Work required:
Set out the records again, keeping every word as it is.
##############################
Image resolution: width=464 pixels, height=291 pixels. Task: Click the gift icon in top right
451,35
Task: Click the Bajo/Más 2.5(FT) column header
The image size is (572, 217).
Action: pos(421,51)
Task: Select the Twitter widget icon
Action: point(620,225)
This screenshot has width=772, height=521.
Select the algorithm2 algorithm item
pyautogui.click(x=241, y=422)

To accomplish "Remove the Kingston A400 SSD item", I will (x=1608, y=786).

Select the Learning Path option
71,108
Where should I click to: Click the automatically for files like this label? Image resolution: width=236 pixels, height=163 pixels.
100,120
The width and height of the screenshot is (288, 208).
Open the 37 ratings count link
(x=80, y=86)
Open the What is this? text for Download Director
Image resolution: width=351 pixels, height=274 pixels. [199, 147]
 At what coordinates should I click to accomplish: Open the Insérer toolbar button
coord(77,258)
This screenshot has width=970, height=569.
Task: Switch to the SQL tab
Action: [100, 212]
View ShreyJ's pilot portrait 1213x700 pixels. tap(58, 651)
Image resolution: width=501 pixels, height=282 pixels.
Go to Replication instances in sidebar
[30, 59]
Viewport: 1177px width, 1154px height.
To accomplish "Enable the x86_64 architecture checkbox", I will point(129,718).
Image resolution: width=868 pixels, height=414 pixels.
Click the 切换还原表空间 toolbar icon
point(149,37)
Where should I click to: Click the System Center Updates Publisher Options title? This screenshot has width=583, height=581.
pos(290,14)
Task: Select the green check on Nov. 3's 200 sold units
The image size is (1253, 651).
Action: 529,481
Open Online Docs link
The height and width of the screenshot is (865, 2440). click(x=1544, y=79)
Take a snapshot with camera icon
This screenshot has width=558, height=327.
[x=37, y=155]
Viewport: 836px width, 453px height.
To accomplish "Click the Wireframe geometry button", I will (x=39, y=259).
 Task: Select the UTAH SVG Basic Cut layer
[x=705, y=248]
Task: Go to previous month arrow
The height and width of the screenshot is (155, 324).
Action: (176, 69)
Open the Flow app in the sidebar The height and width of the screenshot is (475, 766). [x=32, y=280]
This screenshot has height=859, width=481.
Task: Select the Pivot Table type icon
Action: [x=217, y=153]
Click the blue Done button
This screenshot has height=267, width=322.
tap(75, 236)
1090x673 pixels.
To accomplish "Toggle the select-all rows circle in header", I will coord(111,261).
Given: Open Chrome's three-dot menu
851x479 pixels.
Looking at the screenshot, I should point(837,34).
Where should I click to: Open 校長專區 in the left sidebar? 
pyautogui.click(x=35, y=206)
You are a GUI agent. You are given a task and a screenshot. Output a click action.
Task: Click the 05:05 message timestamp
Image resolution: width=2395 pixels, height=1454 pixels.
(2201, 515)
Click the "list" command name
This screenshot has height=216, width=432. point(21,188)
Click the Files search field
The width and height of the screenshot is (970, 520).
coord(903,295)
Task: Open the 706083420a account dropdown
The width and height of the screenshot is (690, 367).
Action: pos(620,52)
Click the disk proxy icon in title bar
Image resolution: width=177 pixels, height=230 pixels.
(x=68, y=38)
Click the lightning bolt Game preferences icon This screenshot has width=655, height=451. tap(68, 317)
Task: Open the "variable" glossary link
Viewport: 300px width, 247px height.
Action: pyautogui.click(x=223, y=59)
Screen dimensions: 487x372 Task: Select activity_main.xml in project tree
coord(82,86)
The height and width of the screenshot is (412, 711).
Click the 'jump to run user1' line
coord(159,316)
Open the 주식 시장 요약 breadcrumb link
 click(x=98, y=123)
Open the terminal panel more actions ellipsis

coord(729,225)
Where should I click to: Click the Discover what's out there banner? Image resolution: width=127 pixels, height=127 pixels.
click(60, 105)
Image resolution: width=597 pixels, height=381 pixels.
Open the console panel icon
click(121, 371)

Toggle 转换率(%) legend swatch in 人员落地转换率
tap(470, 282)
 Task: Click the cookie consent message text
##############################
Solved exercise:
Image resolution: width=464 pixels, height=291 pixels. Task: Click the gift icon in top right
451,35
Task: Click the Bajo/Más 2.5(FT) column header
The image size is (572, 217).
Action: pos(421,51)
Task: Select the Twitter widget icon
Action: point(620,225)
This screenshot has width=772, height=521.
Select the algorithm2 algorithm item
pyautogui.click(x=241, y=422)

To accomplish "Remove the Kingston A400 SSD item", I will (x=1608, y=786).

Select the Learning Path option
71,108
Where should I click to: Click the automatically for files like this label? Image resolution: width=236 pixels, height=163 pixels.
100,120
The width and height of the screenshot is (288, 208).
Open the 37 ratings count link
(x=80, y=86)
Open the What is this? text for Download Director
Image resolution: width=351 pixels, height=274 pixels. [199, 147]
 At what coordinates should I click to accomplish: Open the Insérer toolbar button
coord(77,258)
This screenshot has width=970, height=569.
Task: Switch to the SQL tab
Action: [100, 212]
View ShreyJ's pilot portrait 1213x700 pixels. tap(58, 651)
Image resolution: width=501 pixels, height=282 pixels.
Go to Replication instances in sidebar
[30, 59]
Viewport: 1177px width, 1154px height.
To accomplish "Enable the x86_64 architecture checkbox", I will point(129,718).
Image resolution: width=868 pixels, height=414 pixels.
Click the 切换还原表空间 toolbar icon
point(149,37)
Where should I click to: Click the System Center Updates Publisher Options title? This screenshot has width=583, height=581.
pos(290,14)
Task: Select the green check on Nov. 3's 200 sold units
The image size is (1253, 651).
Action: 529,481
Open Online Docs link
The height and width of the screenshot is (865, 2440). click(x=1544, y=79)
Take a snapshot with camera icon
This screenshot has width=558, height=327.
[x=37, y=155]
Viewport: 836px width, 453px height.
To accomplish "Click the Wireframe geometry button", I will (x=39, y=259).
 Task: Select the UTAH SVG Basic Cut layer
[x=705, y=248]
Task: Go to previous month arrow
The height and width of the screenshot is (155, 324).
Action: (176, 69)
Open the Flow app in the sidebar The height and width of the screenshot is (475, 766). [x=32, y=280]
This screenshot has height=859, width=481.
Task: Select the Pivot Table type icon
Action: [x=217, y=153]
Click the blue Done button
This screenshot has height=267, width=322.
tap(75, 236)
1090x673 pixels.
To accomplish "Toggle the select-all rows circle in header", I will coord(111,261).
Given: Open Chrome's three-dot menu
851x479 pixels.
Looking at the screenshot, I should point(837,34).
Where should I click to: Open 校長專區 in the left sidebar? 
pyautogui.click(x=35, y=206)
You are a GUI agent. You are given a task and a screenshot. Output a click action.
Task: Click the 05:05 message timestamp
Image resolution: width=2395 pixels, height=1454 pixels.
(2201, 515)
Click the "list" command name
This screenshot has height=216, width=432. point(21,188)
Click the Files search field
The width and height of the screenshot is (970, 520).
coord(903,295)
Task: Open the 706083420a account dropdown
The width and height of the screenshot is (690, 367).
Action: pos(620,52)
Click the disk proxy icon in title bar
Image resolution: width=177 pixels, height=230 pixels.
(x=68, y=38)
Click the lightning bolt Game preferences icon This screenshot has width=655, height=451. tap(68, 317)
Task: Open the "variable" glossary link
Viewport: 300px width, 247px height.
Action: pyautogui.click(x=223, y=59)
Screen dimensions: 487x372 Task: Select activity_main.xml in project tree
coord(82,86)
The height and width of the screenshot is (412, 711).
Click the 'jump to run user1' line
coord(159,316)
Open the 주식 시장 요약 breadcrumb link
 click(x=98, y=123)
Open the terminal panel more actions ellipsis

coord(729,225)
Where should I click to: Click the Discover what's out there banner? Image resolution: width=127 pixels, height=127 pixels.
click(60, 105)
Image resolution: width=597 pixels, height=381 pixels.
Open the console panel icon
click(121, 371)

Toggle 转换率(%) legend swatch in 人员落地转换率
tap(470, 282)
 Task: Click the cookie consent message text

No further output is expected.